++++ TEXT ++++
Inseparable Bros is a 2019 South Korean comedy-drama film directed by Yook Sang-hyo, starring Shin Ha-kyun, Lee Kwang-soo and Esom.

Plot
Kang Se-ha (Shin Ha-kyun) and Park Dong-gu (Lee Kwang-soo) are not blood-related brothers, but they have been like brothers for the past 20 years. Se-ha is smart, but he has a physical disability. Dong-gu is not very smart, but he is in excellent physical condition. Mi-hyun (Esom) is the only person who treats them without prejudice, and she helps them get out into the world. One day, Dong-gu's mother suddenly visits him and acts as his guardian.

Cast

Main
 Shin Ha-kyun as Kang Se-ha 
 Lee Kwang-soo as Park Dong-gu
 Esom as Nam Mi-hyun

Supporting
 Park Chul-min as Song Seok-du, a Social Welfare's worker.
++++ INFORMATION PROVIDED ++++
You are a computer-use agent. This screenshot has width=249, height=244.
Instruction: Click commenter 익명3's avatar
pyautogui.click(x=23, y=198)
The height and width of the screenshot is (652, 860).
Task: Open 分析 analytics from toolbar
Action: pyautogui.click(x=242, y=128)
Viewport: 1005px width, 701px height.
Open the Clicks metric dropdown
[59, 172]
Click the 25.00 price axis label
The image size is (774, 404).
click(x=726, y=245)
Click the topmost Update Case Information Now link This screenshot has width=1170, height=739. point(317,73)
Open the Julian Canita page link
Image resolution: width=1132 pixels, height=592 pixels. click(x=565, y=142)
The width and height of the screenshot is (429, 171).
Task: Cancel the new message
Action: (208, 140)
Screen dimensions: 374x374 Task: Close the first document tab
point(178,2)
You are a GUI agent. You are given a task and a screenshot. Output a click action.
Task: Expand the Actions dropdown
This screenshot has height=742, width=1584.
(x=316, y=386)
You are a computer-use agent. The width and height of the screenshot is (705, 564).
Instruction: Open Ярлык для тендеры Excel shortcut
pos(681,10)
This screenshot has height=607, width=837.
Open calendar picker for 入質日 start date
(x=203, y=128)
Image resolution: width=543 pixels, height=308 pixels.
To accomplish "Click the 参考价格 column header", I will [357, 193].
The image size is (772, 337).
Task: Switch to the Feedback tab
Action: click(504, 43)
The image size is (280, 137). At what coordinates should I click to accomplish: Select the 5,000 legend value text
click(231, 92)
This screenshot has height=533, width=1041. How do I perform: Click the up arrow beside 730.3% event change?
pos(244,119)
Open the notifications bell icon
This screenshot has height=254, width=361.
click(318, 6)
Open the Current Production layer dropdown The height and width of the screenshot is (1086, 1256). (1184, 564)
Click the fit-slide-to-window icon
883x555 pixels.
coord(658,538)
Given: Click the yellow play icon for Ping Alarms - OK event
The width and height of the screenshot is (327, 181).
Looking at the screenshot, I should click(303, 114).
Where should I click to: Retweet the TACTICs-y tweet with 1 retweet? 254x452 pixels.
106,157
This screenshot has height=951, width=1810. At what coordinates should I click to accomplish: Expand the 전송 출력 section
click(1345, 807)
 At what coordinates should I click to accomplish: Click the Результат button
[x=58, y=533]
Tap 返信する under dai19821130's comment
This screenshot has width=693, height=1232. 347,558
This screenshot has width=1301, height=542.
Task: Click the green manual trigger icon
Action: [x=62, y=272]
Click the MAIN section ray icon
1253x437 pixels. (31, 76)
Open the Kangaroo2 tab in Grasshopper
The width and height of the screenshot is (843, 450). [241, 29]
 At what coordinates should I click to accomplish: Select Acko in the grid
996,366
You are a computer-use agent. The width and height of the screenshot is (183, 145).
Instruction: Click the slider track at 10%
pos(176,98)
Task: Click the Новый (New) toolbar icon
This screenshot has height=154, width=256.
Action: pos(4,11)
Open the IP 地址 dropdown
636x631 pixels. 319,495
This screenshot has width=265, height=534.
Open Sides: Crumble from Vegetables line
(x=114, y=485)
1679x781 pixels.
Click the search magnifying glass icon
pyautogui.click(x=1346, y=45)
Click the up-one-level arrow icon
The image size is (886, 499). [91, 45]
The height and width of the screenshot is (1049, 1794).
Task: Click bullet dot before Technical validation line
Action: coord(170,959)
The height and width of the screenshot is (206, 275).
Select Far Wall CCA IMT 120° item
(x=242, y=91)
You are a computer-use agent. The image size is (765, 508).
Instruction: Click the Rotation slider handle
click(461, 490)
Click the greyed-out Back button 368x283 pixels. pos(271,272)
++++
## COMPLETE THE FOLLOWING
1. Based on the Inseparable Bros text, do these statements agree with it? Answer yes or no for each and quote the words that decide it.
(a) Kang Se-ha and Park Dong-gu are blood-related brothers.
(b) Dong-gu is in excellent physical condition.
(c) Park Chul-min plays Kang Se-ha.
2. Translate this sentence from the Inseparable Bros text into Spanish: "Se-ha is smart, but he has a physical disability."
3. Answer these questions from the Inseparable Bros text.
(a) Who directed the film?
(b) What character does Esom play?
(c) For how many years have Se-ha and Dong-gu been like brothers?

## OUTPUTS BY TASK
1.
(a) No: "Kang Se-ha (Shin Ha-kyun) and Park Dong-gu (Lee Kwang-soo) are not blood-related brothers"
(b) Yes: "he is in excellent physical condition"
(c) No: "Shin Ha-kyun as Kang Se-ha"

2. Se-ha es inteligente, pero tiene una discapacidad física.

3.
(a) Yook Sang-hyo
(b) Nam Mi-hyun
(c) 20 years